• **Stored dataset items**:
....
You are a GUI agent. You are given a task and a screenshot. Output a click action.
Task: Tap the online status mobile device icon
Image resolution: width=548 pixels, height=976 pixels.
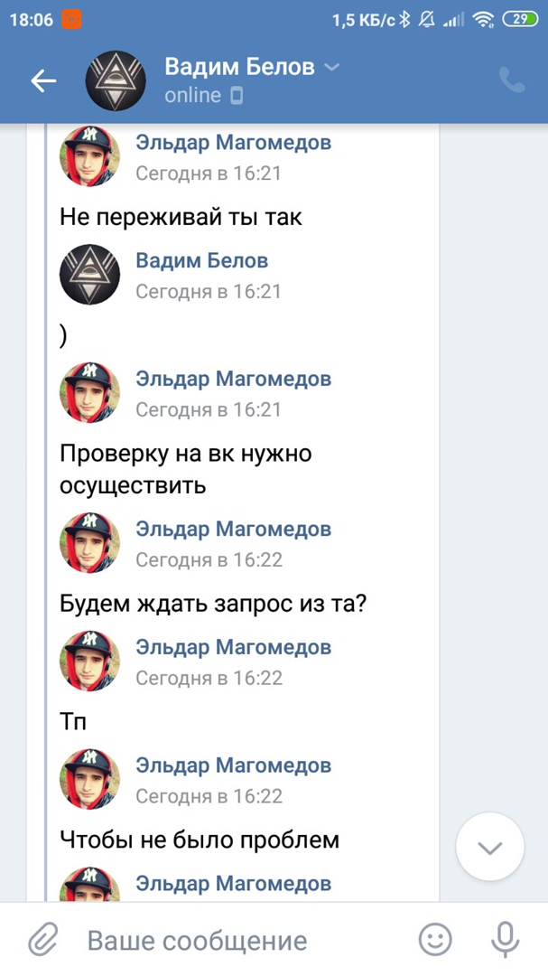(237, 95)
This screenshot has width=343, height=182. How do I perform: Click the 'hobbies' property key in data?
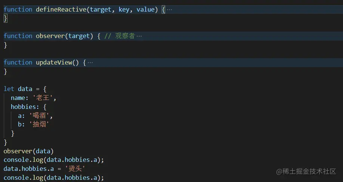coord(23,107)
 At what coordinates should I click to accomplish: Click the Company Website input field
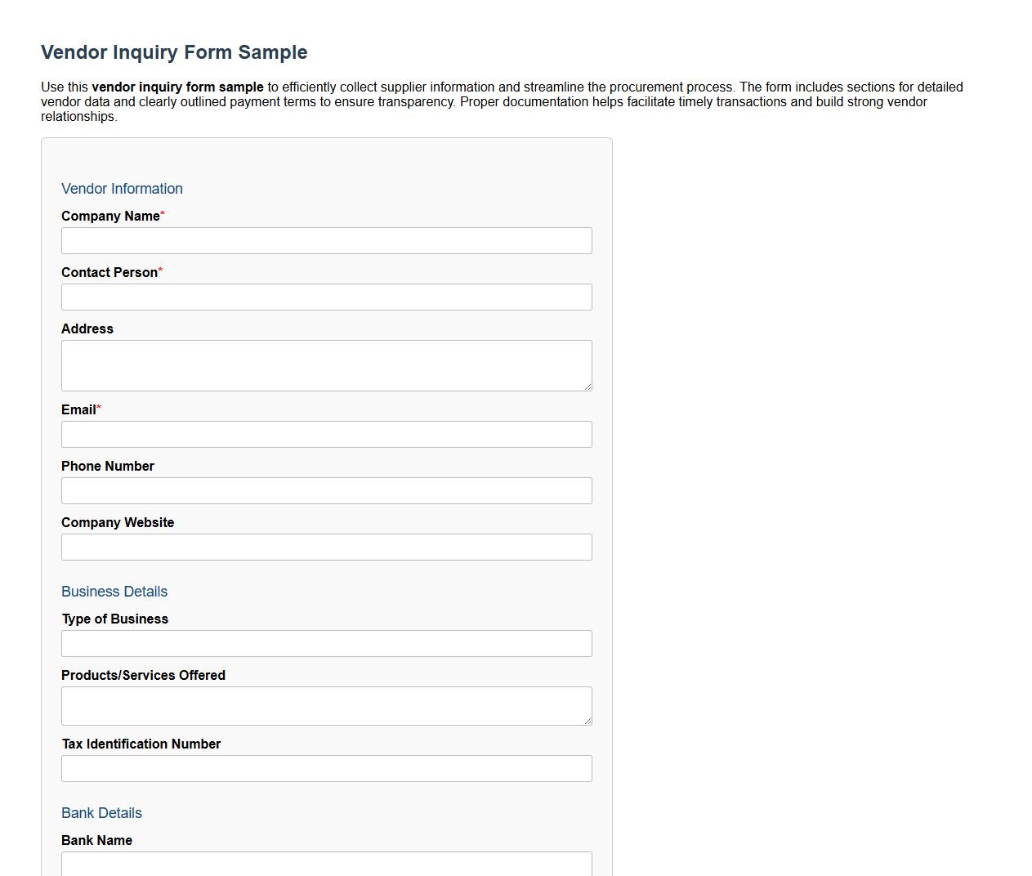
....
• **What to do**:
Set every record down again verbatim, without pictures.

• **Output below**:
You are a GUI agent. You are given a task and a screenshot. Output a click action.
Task: Tap the online status mobile device icon
Image resolution: width=548 pixels, height=976 pixels.
(237, 95)
This screenshot has width=343, height=182. How do I perform: Click the 'hobbies' property key in data?
coord(23,107)
 At what coordinates should I click to accomplish: Click the Company Website input field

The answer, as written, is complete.